OK guys, if your nursing staff was given the opportunity to open up the topic of enhancing communication with the doctors, what would be your contribution?

:p ;) :p

OK, Doc, I am the one who spends the most time with the patients, ask ME how the patient is doing and what I THINK might be the best thing.................

I'm NOT invisible, you know.

My $.02

Valuing our opinion when it comes to our patient would be very nice. Half the problems doctors can resolve or catch is only because "we" tell them so they can do what they do best!!!! I guess old traditions die hard. I wasn't long ago when a nurse would give her seat when a doctor approach the station and you dare not question a thing he/she ordered! I know some doctors wish they could go back!!!!!
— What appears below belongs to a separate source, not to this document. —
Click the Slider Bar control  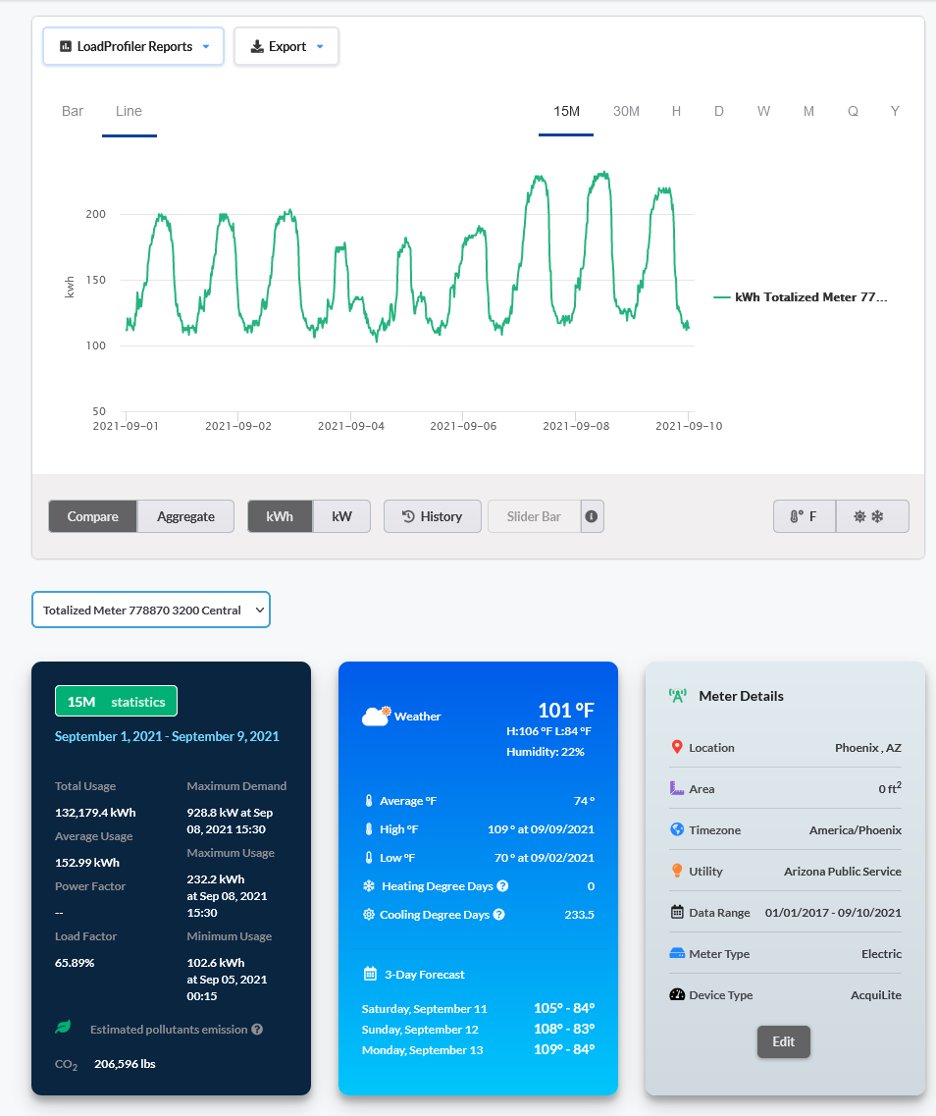point(533,516)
Specializes in Home Health.

Instead of always telling us what we did wrong, how about telling us when we did something right? Or even great, like saved your pt's life b/c we picked up on an internal bleed post-op, and dogged the docs unitl they responded!

Don't be condescending.

Explain your rationale when a nurse questions an order or a decision.

Say please and thank you.

Clean up your messes, put a biohazard bag under the pleuravac when you pull chest tubes, TELL the pt's nurse you are pulling the chest tubes!!! Please don't hang dirty chest tubes over the side rail, esp when the Y is still connected to a pleural tube as the mediastinal tubes are dangling in the breeze!!

Some barriers to communication that I've noticed:

Superior to inferior communication:

When an MD uses my first name, I should be extended the same courtesy. (As it is, for me they all have the first name of "Doc" except for a valued few...I've found this makes a world of difference in how I treat them and I have yet to have a doc object...and when I assume I am equal to a doc I am much more likely to be treated as an equal and be heard and respected).

Body language:

Physicians need to make eye contact and use "open" body language (no crossed arms). It's pretty hard to talk to someone who is giving you signals that they are not going to listen.

Impoliteness:

A doc with a reputation for rudeness or anger is difficult to approach.

Time pressure:

Many docs rush in and out and can be hard to catch...and they are impatient because they are already late for something else.

Some barriers I've seen on the nurse's part:

Fear:

Of anger, looking stupid...

Desire for mind reading:

Say up front what you want when the doc is THERE and the situation is going on (of course, be polite). And you might have to say it every time until they get it right. Don't assume anything. Docs can be as ignorant as the next person about some things.

Defensiveness:

You are much more likely to make the doc react to you in a negative way if you begin by being defensive or self-deprecatory (that "kick me now" attitude).

Heck, if you want a compliment, blow your own horn -- that will remind the doc what you did and that it was exceptional. (remember, many docs are guys and many guys don't get the whole compliment thing -- and those who do may be wary of complimenting opposite sex coworkers for ANY reason).

Specializes in Med/Surg.

WOW, research rabbit said it all! I love it............

Specializes in Specializes in L/D, newborn, GYN, LTC, Dialysis.

what research rabbit said. i can't possibly improve on that (you rock research rabbit!)..... mutual respect and professionalism should be a goal. it's also like sjoes' tag line says..

we will get exactly as much crap as we will take.

it's the truth.

Specializes in Med/Surg, ER, L&D, ICU, OR, Educator.

The patient Bill of Rights supports ALOT of nurse advocacy issues and can address the defensiveness/not-want-my -orders-questioned issues. I have a highlighted copy that supports many nursing behaviors that some doc's don't understand.